Re: [patch 1/2] mm, page_alloc: extend kernelcore and movablecore for percent

From: Matthew Wilcox
Date: Fri Feb 16 2018 - 12:10:05 EST


On Fri, Feb 16, 2018 at 10:08:28AM -0600, Christopher Lameter wrote:
> On Fri, 16 Feb 2018, Matthew Wilcox wrote:
> > I don't understand this response. I'm not suggesting mixing objects
> > of different sizes within the same page. The vast majority of slabs
> > use order-0 pages, a few use order-1 pages and larger sizes are almost
> > unheard of. I'm suggesting the slab have it's own private arena of pages
> > that it uses for allocating pages to slabs; when an entire page comes
> > free in a slab, it is returned to the arena. When the arena is empty,
> > slab requests another arena from the page allocator.
>
> This just shifts the fragmentation problem because the 2M page cannot be
> released until all 4k or 8k pages within that 2M page are freed. How is
> that different from the page allocator which cannot coalesce an 2M page
> until all fragments have been released?

I'm not proposing releasing this 2MB page, unless it naturally frees up.
I'm saying that by restricting allocations to be within this 2MB page,
we prevent allocating from the adjacent 2MB page.

The workload I'm thinking of looks like this ... maybe the result of
running 'file' on every inode in a directory:

do {
Allocate an inode
Allocate a page of pagecache
} while (lots of times);

naively, we allocate a page for the inode slab, then 3-6 pages for page
cache (depending on the filesystem), then we allocate another page for
the inode slab, then another 3-6 pages of page cache, and so on. So the
pages end up looking like this:

IPPPPPIP|PPPPIPPP|PPIPPPPP|IPPPPPIP|...

Now we need an order-3 allocation. We can't get there just by releasing
page cache pages because there's inode slab pages in there, so we need to
shrink the inode caches as well. I'm proposing:

IIIIII00|PPPPPPPP|PPPPPPPP|PPPPPPPP|PP...
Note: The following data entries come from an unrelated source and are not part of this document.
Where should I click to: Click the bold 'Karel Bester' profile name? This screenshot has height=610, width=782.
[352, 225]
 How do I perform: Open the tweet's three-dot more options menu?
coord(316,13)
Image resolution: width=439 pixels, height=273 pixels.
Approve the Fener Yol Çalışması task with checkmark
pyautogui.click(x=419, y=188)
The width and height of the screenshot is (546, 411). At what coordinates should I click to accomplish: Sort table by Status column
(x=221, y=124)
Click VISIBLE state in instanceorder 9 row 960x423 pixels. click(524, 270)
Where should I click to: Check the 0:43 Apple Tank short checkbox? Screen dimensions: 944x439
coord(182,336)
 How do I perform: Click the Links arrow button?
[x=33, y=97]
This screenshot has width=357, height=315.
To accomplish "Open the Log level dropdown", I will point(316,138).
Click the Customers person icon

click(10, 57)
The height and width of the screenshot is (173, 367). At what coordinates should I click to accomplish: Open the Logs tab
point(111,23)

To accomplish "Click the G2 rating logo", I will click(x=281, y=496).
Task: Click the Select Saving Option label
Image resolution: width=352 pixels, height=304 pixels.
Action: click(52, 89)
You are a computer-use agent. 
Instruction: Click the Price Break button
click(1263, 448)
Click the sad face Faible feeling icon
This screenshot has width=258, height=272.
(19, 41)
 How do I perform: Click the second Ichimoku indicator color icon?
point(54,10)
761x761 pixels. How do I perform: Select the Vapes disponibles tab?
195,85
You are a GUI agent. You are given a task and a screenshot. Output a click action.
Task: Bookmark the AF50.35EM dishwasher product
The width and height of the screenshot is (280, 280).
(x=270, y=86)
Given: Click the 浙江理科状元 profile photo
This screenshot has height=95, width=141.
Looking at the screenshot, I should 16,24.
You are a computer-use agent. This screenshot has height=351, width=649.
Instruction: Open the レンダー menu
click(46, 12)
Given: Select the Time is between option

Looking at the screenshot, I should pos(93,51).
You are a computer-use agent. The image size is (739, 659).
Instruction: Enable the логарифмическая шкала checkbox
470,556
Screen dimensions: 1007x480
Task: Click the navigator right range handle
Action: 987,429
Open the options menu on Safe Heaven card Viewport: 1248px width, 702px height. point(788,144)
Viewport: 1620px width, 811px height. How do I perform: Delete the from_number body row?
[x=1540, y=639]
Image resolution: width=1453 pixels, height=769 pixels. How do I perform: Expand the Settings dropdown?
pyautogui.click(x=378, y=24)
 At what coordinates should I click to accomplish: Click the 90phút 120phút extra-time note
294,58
and we can get our order-3 allocation just by releasing page cache pages.

> The kernelcore already does something similar by limiting the
> general unmovable allocs to a section of memory.

Right! But Michal's unhappy about kernelcore (see the beginning of this
thread), and so I'm proposing an alternative.

> Maybe what we should do is raise the lowest allocation size instead and
> allocate 2^x groups of pages to certain purposes?
>
> I.e. have a base allocation size of 16k and if the alloc was a page cache
> page then use the remainder for the neigboring pages.

Yes, there are a lot of ideas like this floating around; I know Kirill's
interested in this kind of thing not just for THP but also for faultaround.